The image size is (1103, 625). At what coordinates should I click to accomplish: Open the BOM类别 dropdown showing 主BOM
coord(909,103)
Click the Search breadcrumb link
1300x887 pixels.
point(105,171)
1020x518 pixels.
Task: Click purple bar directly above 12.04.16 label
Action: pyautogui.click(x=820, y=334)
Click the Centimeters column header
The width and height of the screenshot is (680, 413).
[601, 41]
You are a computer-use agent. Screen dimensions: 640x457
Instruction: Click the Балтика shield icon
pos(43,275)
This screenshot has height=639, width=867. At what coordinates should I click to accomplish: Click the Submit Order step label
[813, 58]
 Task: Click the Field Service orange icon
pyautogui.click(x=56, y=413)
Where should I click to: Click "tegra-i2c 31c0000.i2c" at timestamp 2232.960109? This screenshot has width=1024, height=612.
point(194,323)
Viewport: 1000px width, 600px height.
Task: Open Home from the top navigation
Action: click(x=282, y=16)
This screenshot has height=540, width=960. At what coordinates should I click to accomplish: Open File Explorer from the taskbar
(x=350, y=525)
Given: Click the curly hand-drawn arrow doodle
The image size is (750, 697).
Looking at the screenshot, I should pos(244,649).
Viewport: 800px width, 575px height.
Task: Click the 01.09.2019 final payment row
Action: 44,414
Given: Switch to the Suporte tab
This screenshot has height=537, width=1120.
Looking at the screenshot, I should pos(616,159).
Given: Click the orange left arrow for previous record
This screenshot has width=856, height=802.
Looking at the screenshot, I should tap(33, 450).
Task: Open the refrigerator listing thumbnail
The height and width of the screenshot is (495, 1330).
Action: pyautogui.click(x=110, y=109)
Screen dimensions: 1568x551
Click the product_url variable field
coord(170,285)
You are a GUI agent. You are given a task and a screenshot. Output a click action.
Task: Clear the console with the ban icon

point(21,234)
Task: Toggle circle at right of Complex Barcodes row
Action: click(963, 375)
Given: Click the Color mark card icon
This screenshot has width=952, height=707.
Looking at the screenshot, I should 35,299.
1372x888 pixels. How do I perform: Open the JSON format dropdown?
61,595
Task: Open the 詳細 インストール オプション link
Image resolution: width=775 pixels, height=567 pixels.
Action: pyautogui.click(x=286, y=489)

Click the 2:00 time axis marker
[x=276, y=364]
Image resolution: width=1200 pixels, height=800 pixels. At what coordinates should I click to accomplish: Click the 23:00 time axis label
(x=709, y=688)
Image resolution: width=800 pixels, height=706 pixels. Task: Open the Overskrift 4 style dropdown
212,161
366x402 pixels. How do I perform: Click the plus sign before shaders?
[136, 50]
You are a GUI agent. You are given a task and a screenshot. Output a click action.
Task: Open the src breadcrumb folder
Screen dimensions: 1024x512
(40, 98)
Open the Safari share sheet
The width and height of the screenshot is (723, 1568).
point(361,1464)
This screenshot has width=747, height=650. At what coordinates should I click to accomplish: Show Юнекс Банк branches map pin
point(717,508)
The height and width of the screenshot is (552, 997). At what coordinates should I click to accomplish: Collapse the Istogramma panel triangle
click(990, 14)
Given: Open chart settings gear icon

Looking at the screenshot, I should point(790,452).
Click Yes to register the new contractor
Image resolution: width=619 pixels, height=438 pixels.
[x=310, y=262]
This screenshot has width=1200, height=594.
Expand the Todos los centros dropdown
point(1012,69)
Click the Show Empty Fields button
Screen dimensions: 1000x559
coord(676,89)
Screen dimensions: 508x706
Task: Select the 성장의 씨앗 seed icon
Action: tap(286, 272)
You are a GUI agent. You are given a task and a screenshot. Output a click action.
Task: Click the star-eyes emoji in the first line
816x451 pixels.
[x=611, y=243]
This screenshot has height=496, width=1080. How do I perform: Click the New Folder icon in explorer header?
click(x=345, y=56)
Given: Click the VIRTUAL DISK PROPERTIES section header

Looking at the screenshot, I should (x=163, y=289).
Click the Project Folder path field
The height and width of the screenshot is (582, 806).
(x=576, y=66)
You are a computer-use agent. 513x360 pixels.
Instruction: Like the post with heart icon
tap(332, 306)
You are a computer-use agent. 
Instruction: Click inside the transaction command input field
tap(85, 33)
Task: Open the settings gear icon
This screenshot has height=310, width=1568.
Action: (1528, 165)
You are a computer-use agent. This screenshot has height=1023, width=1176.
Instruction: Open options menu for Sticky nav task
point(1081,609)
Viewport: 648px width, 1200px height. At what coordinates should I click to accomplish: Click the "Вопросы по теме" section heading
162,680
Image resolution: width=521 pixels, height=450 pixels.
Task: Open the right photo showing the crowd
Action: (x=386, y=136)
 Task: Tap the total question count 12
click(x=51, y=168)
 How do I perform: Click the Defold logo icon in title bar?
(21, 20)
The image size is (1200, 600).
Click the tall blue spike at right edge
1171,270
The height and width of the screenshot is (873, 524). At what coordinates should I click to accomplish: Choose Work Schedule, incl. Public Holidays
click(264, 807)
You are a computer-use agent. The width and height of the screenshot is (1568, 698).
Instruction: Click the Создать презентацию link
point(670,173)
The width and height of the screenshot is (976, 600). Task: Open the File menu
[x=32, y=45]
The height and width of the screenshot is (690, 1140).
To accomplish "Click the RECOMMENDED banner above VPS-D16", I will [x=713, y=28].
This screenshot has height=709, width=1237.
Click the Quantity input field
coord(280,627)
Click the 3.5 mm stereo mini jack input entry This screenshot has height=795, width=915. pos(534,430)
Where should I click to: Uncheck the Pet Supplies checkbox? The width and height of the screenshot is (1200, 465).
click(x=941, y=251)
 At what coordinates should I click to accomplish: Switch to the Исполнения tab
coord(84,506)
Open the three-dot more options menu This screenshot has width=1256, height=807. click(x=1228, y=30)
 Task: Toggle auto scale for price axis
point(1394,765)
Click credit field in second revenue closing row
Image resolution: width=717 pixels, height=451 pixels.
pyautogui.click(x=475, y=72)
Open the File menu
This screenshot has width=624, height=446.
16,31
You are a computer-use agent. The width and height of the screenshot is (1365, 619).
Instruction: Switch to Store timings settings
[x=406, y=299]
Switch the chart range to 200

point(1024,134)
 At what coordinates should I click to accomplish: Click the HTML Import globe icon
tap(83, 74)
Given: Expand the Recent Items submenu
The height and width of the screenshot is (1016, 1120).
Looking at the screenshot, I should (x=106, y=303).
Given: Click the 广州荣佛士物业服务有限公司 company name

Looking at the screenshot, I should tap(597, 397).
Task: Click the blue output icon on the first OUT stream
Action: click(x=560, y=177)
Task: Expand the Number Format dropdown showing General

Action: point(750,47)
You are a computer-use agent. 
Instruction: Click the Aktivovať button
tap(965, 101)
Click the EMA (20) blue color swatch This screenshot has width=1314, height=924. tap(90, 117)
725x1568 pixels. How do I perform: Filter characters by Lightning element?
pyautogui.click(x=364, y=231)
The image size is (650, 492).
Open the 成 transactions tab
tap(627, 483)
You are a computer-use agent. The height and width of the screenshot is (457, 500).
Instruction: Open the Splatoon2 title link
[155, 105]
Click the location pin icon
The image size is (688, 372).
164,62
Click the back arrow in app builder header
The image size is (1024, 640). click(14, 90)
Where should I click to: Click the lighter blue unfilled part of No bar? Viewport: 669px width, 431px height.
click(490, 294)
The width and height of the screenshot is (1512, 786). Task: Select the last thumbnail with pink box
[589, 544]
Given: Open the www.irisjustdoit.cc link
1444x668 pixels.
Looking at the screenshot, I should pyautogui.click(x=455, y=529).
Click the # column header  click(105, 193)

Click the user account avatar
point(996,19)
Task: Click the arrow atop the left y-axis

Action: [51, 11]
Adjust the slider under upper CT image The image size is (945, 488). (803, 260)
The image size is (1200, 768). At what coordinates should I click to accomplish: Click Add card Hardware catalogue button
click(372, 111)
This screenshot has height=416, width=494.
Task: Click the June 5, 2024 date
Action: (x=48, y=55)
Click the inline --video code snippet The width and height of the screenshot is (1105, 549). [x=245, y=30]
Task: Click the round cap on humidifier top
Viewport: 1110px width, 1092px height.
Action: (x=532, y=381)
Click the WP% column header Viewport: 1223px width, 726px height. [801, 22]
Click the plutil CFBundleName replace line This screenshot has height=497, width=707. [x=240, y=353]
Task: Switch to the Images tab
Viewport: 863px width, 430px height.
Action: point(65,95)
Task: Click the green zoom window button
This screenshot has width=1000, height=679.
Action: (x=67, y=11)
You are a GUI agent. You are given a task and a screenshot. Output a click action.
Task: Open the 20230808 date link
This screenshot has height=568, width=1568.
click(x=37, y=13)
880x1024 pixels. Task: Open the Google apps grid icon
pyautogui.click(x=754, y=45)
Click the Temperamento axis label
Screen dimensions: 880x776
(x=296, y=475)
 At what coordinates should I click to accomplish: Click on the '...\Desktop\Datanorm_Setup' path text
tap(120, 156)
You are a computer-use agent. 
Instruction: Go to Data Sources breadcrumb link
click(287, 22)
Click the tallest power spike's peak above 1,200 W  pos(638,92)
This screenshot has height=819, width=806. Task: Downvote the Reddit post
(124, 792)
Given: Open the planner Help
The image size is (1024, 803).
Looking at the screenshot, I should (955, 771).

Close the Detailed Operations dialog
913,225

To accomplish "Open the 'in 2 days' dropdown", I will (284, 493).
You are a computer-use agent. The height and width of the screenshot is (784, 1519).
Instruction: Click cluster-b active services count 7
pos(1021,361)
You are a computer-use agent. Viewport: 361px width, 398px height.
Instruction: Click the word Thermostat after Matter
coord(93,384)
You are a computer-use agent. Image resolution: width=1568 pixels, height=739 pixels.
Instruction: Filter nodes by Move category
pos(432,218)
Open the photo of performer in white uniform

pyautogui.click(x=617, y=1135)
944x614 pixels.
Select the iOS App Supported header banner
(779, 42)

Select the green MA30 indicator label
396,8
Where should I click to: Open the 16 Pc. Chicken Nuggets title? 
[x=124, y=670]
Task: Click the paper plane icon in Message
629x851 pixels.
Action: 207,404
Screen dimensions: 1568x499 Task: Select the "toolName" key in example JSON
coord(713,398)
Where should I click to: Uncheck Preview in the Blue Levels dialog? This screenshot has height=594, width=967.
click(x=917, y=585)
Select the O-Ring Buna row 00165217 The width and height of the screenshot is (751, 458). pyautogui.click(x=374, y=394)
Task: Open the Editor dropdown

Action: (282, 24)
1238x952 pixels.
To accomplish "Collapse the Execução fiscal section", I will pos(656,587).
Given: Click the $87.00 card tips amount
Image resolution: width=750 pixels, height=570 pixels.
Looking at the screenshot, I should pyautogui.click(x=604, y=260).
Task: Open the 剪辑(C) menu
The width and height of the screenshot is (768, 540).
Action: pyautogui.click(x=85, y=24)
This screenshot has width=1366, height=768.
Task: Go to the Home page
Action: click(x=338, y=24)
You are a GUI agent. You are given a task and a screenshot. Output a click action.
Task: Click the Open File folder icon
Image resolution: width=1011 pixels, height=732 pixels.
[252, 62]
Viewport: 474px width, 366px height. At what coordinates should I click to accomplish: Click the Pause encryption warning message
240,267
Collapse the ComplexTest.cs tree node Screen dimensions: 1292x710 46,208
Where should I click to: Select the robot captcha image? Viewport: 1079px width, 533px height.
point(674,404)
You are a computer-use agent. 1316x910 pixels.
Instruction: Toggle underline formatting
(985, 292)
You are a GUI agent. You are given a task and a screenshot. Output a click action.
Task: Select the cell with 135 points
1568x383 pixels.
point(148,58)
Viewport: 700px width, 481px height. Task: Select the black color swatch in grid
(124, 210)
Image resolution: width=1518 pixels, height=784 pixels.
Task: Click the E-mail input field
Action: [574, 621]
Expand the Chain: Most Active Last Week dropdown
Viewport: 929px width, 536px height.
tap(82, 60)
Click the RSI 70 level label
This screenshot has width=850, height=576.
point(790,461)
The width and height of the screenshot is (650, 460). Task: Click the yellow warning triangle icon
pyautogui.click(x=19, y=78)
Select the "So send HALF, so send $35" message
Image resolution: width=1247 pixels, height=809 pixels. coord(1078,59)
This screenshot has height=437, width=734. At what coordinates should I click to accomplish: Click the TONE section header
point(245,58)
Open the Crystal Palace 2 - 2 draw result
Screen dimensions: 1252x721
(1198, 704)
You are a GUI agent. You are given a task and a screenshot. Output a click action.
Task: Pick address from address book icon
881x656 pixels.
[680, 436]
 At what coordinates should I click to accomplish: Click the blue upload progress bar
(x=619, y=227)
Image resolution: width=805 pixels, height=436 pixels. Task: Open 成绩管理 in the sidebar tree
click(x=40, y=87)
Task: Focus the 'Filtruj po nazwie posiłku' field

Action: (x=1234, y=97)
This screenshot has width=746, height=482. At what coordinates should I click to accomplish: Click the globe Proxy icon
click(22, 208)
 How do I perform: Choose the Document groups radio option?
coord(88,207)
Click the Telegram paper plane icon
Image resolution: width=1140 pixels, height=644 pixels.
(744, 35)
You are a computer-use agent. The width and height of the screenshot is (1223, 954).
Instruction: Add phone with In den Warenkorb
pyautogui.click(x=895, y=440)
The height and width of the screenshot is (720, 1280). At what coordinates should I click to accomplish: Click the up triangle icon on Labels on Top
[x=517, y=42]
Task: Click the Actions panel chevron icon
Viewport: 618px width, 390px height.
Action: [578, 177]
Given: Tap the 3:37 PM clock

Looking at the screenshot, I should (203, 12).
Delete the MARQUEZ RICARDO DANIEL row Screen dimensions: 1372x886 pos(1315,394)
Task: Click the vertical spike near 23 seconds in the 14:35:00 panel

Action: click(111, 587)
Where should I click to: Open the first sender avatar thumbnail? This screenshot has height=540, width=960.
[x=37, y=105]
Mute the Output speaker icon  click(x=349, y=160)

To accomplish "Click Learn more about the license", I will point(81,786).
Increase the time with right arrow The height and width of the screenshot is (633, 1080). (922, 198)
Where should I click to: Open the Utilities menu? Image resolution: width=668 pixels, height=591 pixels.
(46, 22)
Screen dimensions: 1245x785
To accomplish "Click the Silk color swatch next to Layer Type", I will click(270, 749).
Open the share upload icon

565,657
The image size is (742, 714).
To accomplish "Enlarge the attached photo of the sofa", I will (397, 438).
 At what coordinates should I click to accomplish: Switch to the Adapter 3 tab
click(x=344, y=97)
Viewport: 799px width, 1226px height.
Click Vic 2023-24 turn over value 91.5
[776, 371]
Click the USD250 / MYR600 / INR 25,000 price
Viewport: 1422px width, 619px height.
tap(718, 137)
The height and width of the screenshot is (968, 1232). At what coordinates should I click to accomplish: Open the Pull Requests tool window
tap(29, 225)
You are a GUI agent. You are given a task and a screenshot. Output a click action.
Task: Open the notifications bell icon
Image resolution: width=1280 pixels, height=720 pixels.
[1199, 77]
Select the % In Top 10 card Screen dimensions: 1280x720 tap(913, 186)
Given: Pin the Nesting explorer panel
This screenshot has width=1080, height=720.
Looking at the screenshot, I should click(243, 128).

▶ [YOUR GOAL] Please give the number of lines above in which the word "more" appears, without any other text.

▶ [SOLUTION TO THE EXERCISE] 2